Your task: An exact transcription of the lines from the one holding "You are a GUI" to the end of the entries below, and nothing more, is the required answer. Please omit the pictures.
== Excerpted records ==
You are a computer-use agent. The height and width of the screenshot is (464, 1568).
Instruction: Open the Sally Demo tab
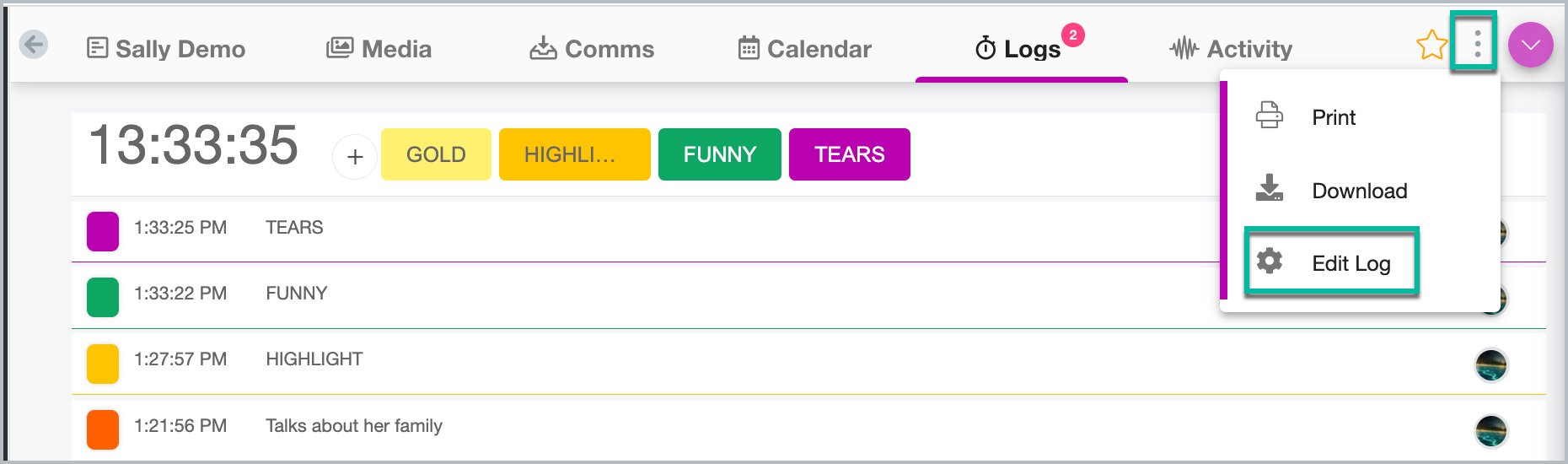pos(166,49)
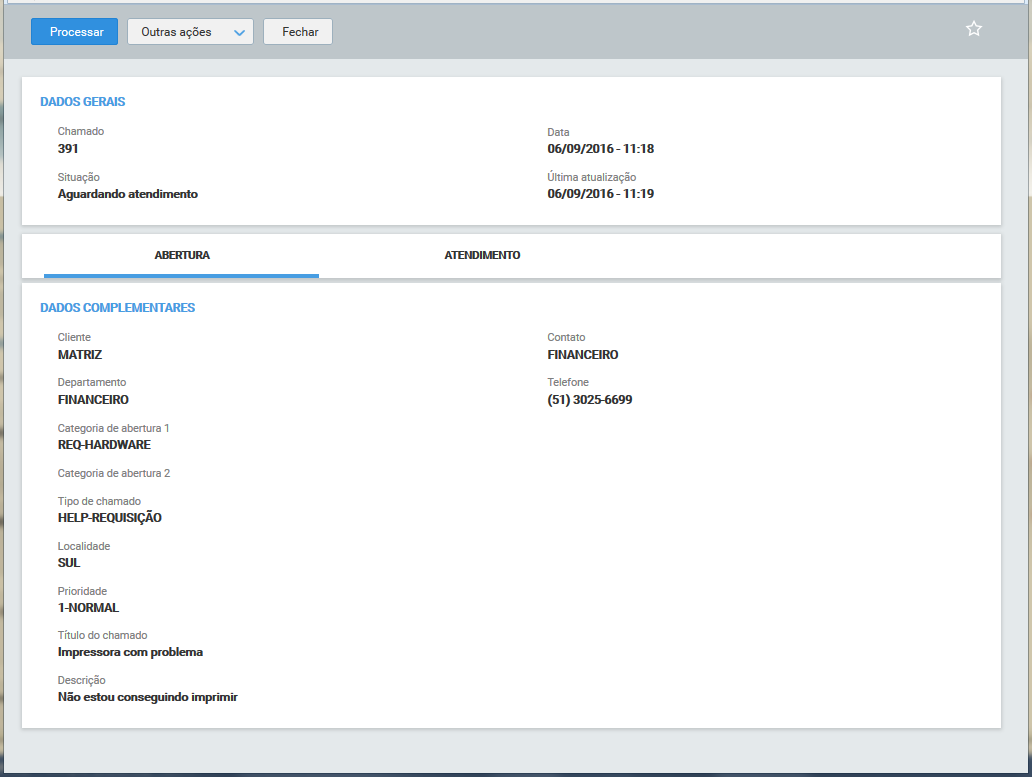Click the status Aguardando atendimento
Screen dimensions: 1032x777
(128, 194)
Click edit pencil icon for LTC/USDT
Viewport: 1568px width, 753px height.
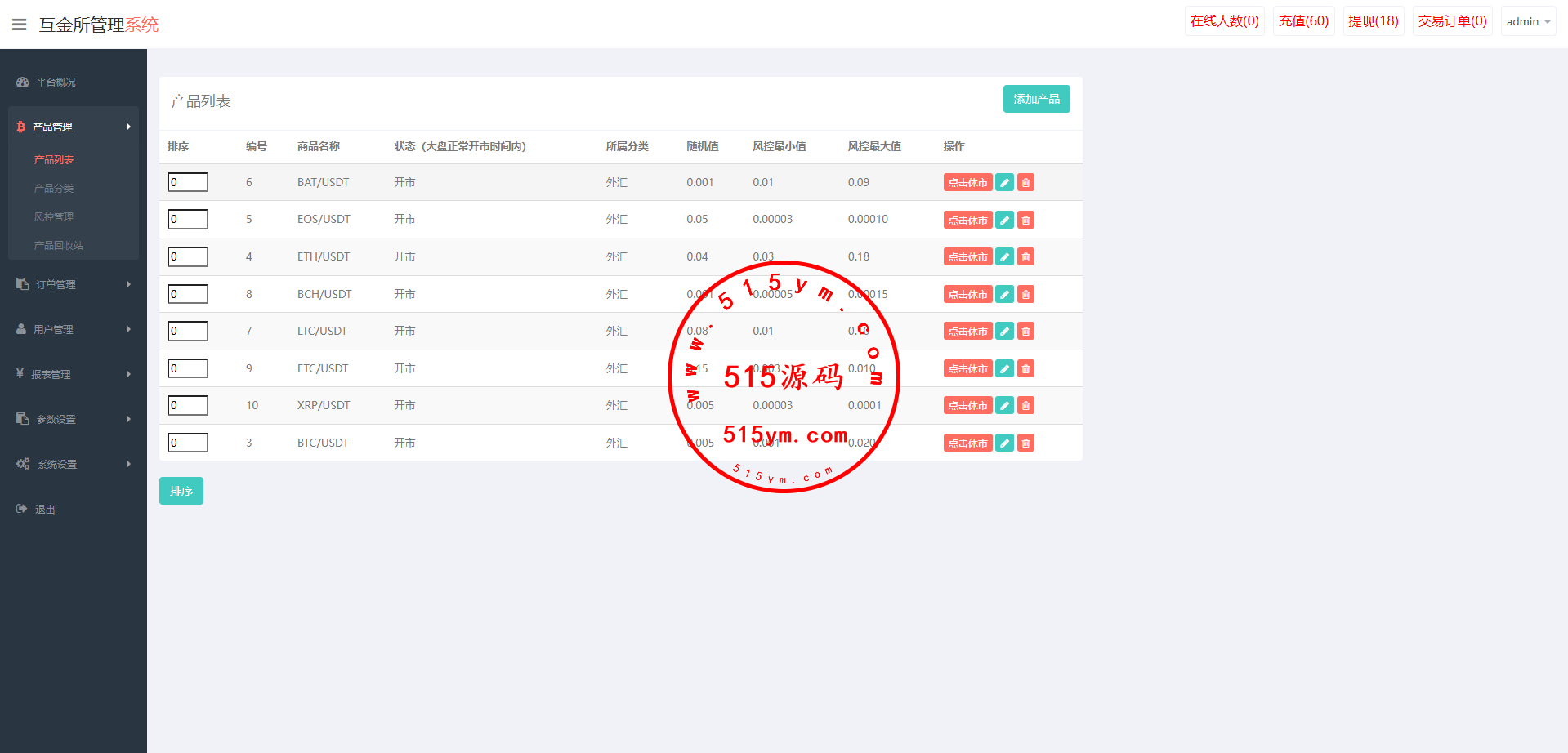(1004, 331)
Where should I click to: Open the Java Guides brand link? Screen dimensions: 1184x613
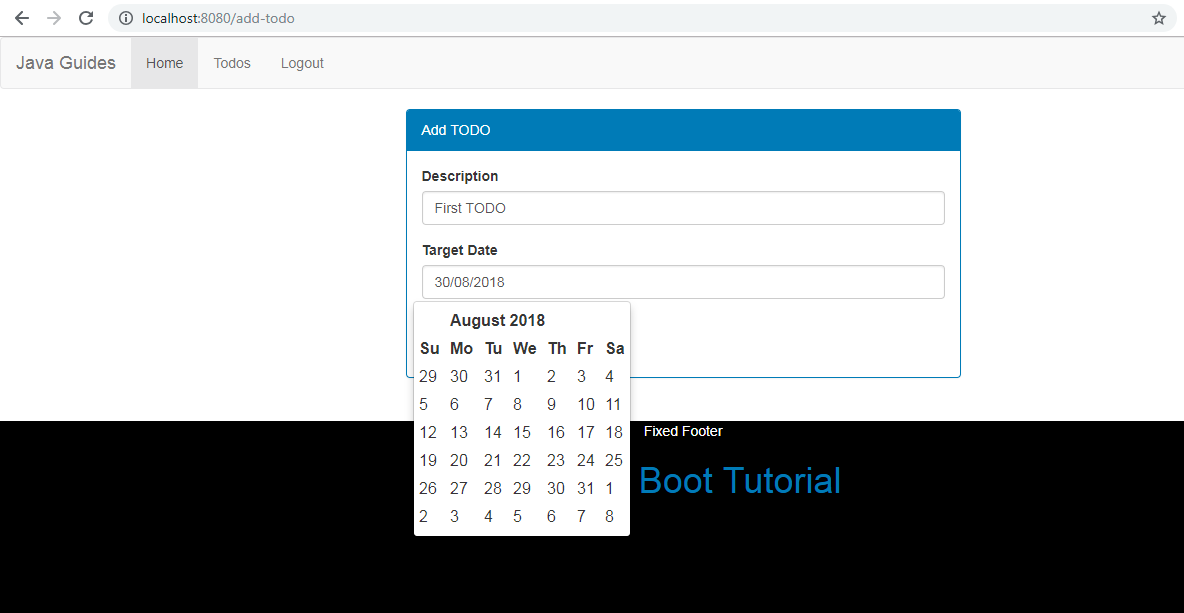tap(65, 62)
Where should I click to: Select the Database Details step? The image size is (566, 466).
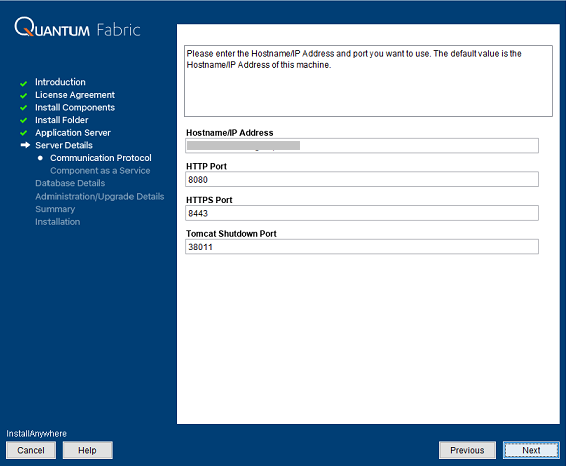point(70,183)
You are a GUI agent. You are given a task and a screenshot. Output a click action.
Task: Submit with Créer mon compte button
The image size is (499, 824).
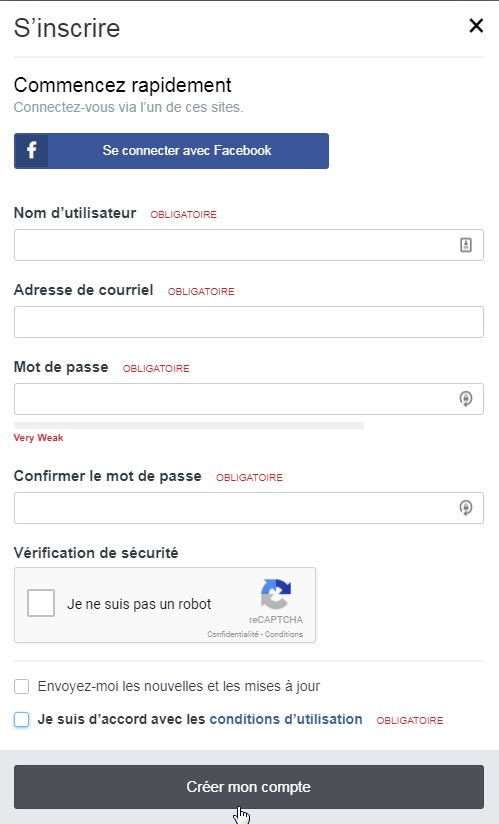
===
Solution below:
You are a GUI agent. You are given a task and a screenshot. Output a click action.
Task: Submit with Créer mon compte button
The image size is (499, 824).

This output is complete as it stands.